This time of year, I often talk about the importance of charity. It should be something we practice all year long, but folks seem especially generous around the holidays, and I’ll take what I can get.
Furniture donations have become increasingly popular, as disaster victims and others without furnishings are given extra furniture that others don’t need for themselves. This kind of giving is very admirable.
But what if you’d donated your contract bistro chairs to the less fortunate, only to find that they hadn’t in fact been donated, but sold to the general public? That’s what happened in Tewkesbury. According to Sue Duncan, who had transported many items from Suffolk to Gloucester to be distributed to summer flood victims, some items have been marked for sale rather than donated. Says Duncan, “It’s disgraceful - the goods were collected in good faith for people in need after the floods.”
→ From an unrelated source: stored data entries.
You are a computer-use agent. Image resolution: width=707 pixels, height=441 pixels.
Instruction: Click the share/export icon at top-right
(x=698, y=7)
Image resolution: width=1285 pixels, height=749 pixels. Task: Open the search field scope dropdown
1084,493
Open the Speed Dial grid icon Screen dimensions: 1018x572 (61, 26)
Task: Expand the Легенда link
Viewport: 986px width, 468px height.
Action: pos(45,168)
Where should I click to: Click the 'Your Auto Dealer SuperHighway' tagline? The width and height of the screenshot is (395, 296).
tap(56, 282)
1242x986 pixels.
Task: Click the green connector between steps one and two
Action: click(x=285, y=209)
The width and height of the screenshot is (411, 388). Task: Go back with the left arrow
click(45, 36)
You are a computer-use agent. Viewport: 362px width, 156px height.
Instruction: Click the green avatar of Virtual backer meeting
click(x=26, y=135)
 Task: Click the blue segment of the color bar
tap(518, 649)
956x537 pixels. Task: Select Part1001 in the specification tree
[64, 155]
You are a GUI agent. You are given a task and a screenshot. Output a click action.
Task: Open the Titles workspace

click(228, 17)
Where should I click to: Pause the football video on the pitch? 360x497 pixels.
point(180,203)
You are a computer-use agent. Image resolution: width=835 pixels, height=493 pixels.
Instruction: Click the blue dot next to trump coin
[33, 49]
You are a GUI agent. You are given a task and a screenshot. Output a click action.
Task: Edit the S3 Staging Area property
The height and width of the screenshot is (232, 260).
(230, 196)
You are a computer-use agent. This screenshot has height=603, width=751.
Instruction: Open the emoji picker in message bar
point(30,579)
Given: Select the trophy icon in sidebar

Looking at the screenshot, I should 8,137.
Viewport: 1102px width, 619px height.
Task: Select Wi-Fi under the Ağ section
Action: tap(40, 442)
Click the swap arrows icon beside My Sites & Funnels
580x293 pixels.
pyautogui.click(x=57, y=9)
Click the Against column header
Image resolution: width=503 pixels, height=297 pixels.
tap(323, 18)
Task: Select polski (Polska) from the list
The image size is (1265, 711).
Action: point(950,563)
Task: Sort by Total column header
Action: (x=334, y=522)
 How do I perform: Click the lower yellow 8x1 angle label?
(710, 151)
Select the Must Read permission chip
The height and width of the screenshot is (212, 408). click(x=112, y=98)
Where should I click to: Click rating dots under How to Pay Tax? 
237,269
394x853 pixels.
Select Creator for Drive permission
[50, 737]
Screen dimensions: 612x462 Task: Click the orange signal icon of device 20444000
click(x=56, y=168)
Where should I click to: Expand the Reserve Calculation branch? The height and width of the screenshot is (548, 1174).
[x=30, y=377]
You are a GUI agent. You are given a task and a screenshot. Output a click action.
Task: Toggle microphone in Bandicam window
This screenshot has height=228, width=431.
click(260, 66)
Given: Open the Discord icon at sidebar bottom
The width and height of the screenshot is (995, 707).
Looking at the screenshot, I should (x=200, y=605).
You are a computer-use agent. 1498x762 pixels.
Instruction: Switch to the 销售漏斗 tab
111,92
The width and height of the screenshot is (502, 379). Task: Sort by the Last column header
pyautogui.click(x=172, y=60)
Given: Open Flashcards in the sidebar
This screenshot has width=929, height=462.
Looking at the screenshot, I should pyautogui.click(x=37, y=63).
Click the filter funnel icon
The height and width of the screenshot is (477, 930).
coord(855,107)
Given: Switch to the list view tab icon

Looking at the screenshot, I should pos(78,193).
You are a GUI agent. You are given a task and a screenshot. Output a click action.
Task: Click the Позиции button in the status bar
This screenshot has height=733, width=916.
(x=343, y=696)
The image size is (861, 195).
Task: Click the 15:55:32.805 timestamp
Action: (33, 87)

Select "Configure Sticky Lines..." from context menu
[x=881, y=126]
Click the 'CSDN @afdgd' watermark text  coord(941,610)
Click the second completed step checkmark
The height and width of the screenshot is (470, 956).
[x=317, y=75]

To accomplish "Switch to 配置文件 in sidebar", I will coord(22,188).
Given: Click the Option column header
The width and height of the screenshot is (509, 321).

Tewkesbury mayor Phil Awford has been made aware of the situation, and is checking into it to make sure no donated goods are being sold. The mix-up was quite possibly accidental; the furniture was being stored in a warehouse that also stores furniture for the Furniture Recycling Project. FRP’s chief executive Ian Ellis insists that the sales were an innocent mistake. “It may well have been that some of these items were brought to Gloucester by Sue Duncan, but as they were in the ‘general stock’ we could not ascertain where each item was supplied from,” said Ellis. “If we inadvertently picked up articles donated by Sue Duncan it was a genuine error,” he said.
Storage seems to be an issue; officials from the borough council’s housing department say that the stored items have to be out of the warehouse by December 16th. If they cannot be distributed to the flood victims, they will either be donated to a homeless charity, or sold, with the proceeds going to the flood victims.